[What you should do]:
The required output is the exact run of lines in the listing below from the line holding "Click the Non-Stretch fabric marker triangle" through the line holding "Task: Tap the", with no pictures.

[Task inputs]:

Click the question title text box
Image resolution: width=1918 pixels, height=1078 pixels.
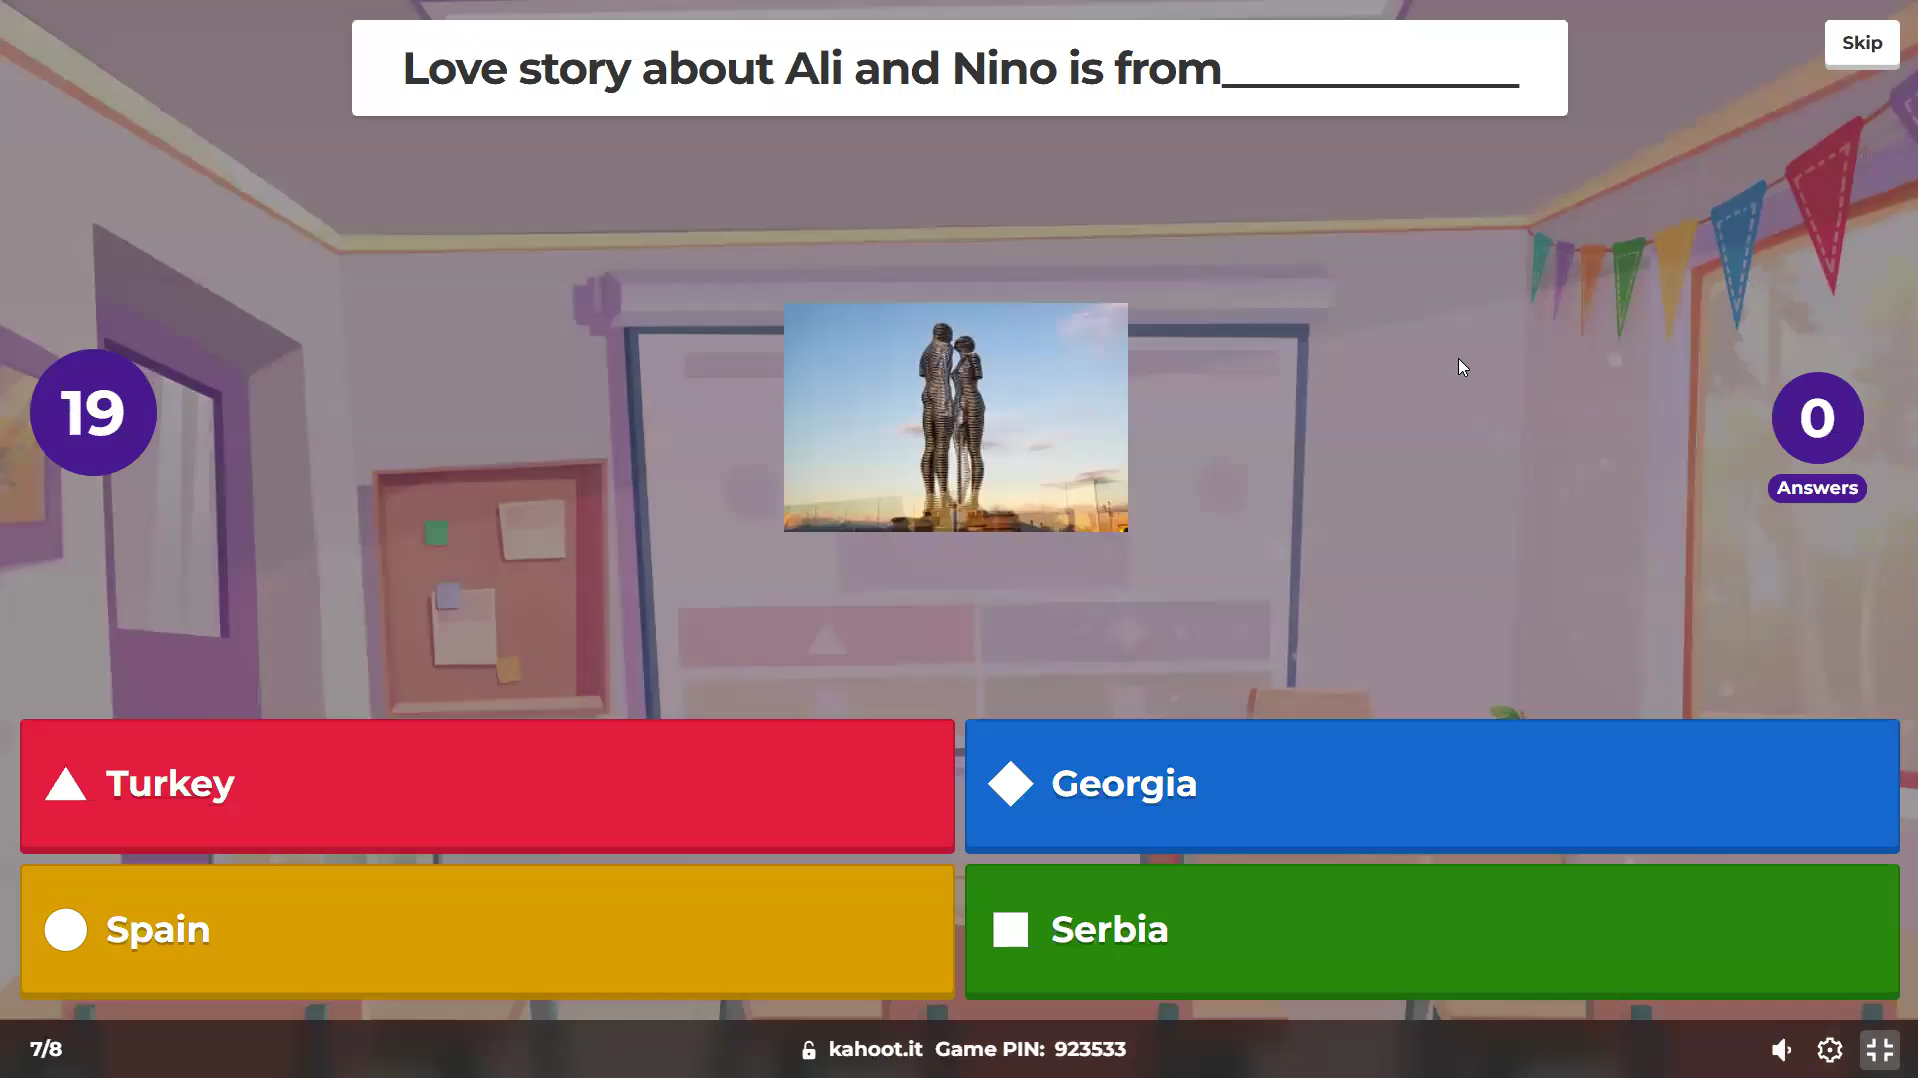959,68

==

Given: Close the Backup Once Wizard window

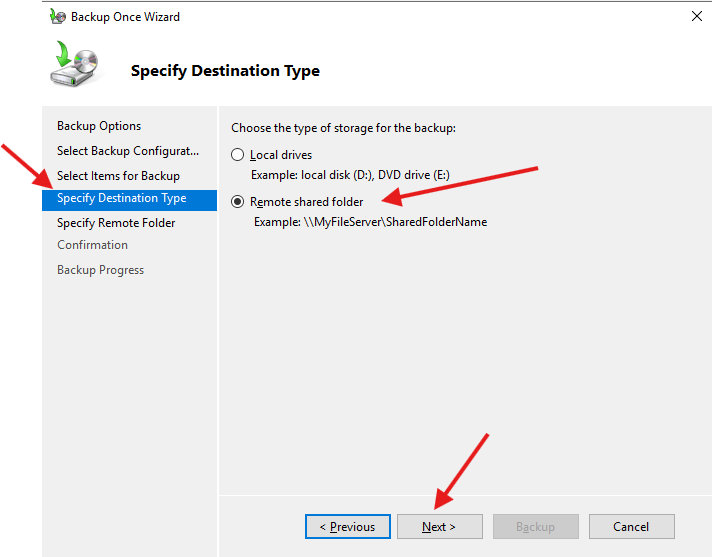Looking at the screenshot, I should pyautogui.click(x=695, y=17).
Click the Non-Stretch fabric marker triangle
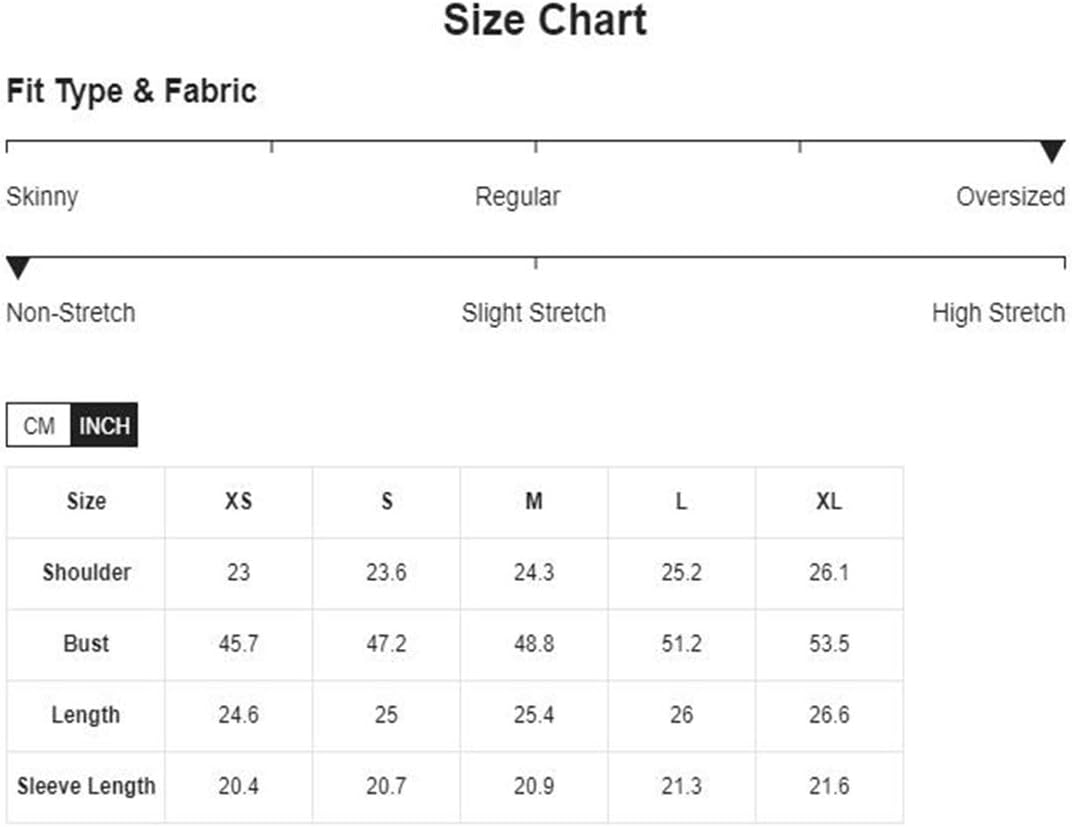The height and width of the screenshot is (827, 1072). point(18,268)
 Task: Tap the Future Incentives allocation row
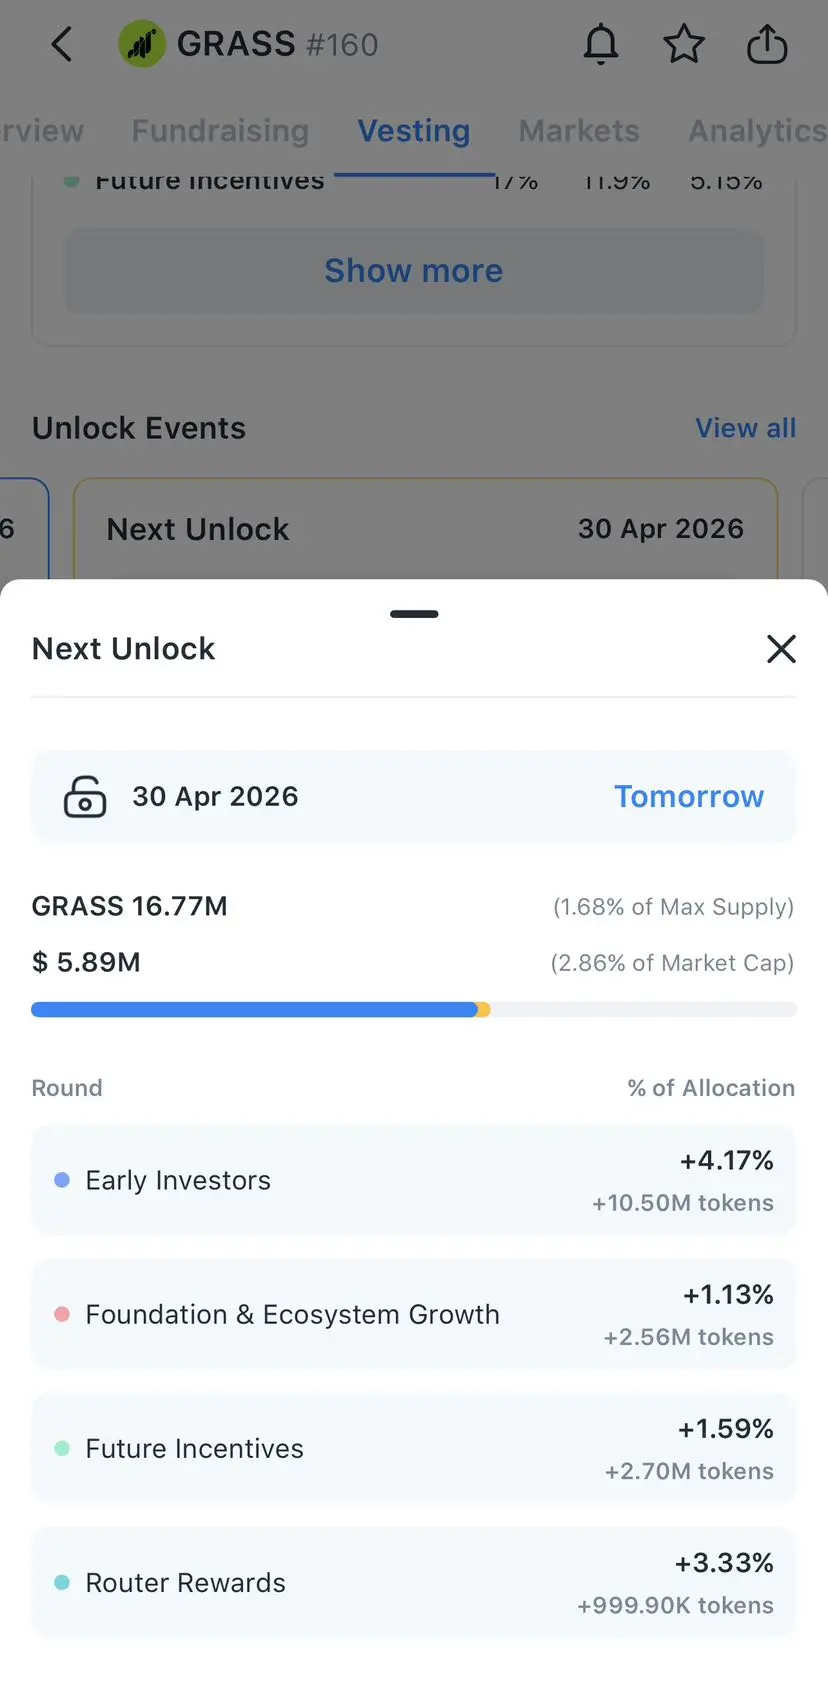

[Exercise result]:
Click the Non-Stretch fabric marker triangle
The height and width of the screenshot is (827, 1072). point(18,268)
 Task: Tap the Future Incentives allocation row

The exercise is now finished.